6) O-ring Leaks can result from the buildup of salt corrosion inside the regulator of from a general drying out of the silicone lubricant needed to keep these seals healthy. The slightest crack, tear, nick or split on the surface of an O-ring will break the seal and cause either an intermittent or steady leak of air. Continued use of a faulty O-ring can result in a complete break of that seal and the rapid flow of large amounts of air.

7) Erratic Flow of air can be caused by a second stage which is not properly tuned or has parts that are sticking. The intermediate stage pressure may be wrong, or the second stage lever improperly set, or perhaps the breathing diaphragm is brittle. Internal parts and settings go out of whack as a result of aging, hard use or saltwater exposure.

Seven deadly sins

No amount of washing or careful use can completely prevent your regulator from getting out of tune. Routine maintenance can prolong its good performance, but eventually your regulator will need service and tuning. The job should be done every six months or once a year, depending on the amount of usage and the kind of exposure your particular unit receives. Generally speaking, a good internal cleaning (ultrasonic or acid dip) by an experienced regulator repair technician will take care of 90 percent of the performance problems. Parts replacement is generally minimal, amounting to a few O-rings, and perhaps a valve seat and more flexible breathing diaphragm.

Considering the vital importance of good regulator function, the cost of cleaning and tuning is surprisingly reasonable, most of which is for technician labor. When you divide this repair charge by the number of months of trouble-free performance you receive, it amounts to a small maintenance charge of three to four dollars per month. It is a small price to pay for the care of a life support device.

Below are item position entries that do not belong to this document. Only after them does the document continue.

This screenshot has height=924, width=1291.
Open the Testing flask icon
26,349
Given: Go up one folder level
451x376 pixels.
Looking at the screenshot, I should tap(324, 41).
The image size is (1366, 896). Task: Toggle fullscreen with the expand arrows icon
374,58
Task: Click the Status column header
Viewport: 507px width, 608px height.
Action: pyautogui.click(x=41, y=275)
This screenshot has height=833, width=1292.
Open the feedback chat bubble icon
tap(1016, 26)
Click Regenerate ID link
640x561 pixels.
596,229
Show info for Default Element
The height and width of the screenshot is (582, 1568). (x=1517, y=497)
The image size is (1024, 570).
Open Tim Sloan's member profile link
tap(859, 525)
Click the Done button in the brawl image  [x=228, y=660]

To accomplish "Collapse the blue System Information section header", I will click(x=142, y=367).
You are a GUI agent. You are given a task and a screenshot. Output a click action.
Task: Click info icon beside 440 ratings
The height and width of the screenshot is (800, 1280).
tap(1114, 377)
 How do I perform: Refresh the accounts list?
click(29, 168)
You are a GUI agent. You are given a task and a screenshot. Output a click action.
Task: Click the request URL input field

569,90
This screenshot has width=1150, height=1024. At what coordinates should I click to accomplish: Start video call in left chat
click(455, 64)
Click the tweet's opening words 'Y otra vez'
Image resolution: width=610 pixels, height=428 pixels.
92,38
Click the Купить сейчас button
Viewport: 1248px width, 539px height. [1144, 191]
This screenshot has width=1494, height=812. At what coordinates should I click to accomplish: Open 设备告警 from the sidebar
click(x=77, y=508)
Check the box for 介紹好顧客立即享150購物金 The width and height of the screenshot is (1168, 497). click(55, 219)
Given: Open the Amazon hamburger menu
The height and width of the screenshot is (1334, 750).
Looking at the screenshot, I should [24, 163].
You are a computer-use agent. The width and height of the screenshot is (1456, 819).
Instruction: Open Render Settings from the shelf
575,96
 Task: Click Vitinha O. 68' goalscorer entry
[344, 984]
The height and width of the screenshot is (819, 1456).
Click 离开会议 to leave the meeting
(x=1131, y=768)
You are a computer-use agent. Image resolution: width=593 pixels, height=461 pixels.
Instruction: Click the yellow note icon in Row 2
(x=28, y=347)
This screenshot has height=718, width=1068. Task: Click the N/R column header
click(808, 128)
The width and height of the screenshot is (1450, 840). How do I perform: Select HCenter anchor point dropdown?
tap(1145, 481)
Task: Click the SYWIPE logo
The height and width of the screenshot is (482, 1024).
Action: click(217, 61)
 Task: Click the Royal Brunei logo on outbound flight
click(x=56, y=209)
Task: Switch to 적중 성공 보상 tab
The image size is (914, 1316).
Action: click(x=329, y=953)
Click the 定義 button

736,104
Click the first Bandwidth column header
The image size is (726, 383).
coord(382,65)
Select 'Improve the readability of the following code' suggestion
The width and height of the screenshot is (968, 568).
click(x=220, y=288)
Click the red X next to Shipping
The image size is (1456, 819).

Where should you take your regulator for repair? You have several options available. The most obvious is your local professional dive store where you may have originally purchased your regulator or where you regularly obtain air fills. Many pro dive stores maintain a well-stocked service center for the equipment they sell and their technicians are sent to dealer repair workshops conducted by the factory. Another option is to send your regulator to one of the large regulator service centers that specialize in the repair of regulators, hydrostatic testing of tanks and servicing of other scuba accessories. Your regulator can be mailed in, serviced and returned in less than two weeks. Still a third option is to send your regulator back to the factory where it can be overhauled by personnel who generally have every conceivable replacement part at their disposal.

The most important thing to remember about getting your regulator repaired, cleaned or tuned is that it should be done early in the season. Don’t go in the water if your breathing machine isn’t performing perfectly.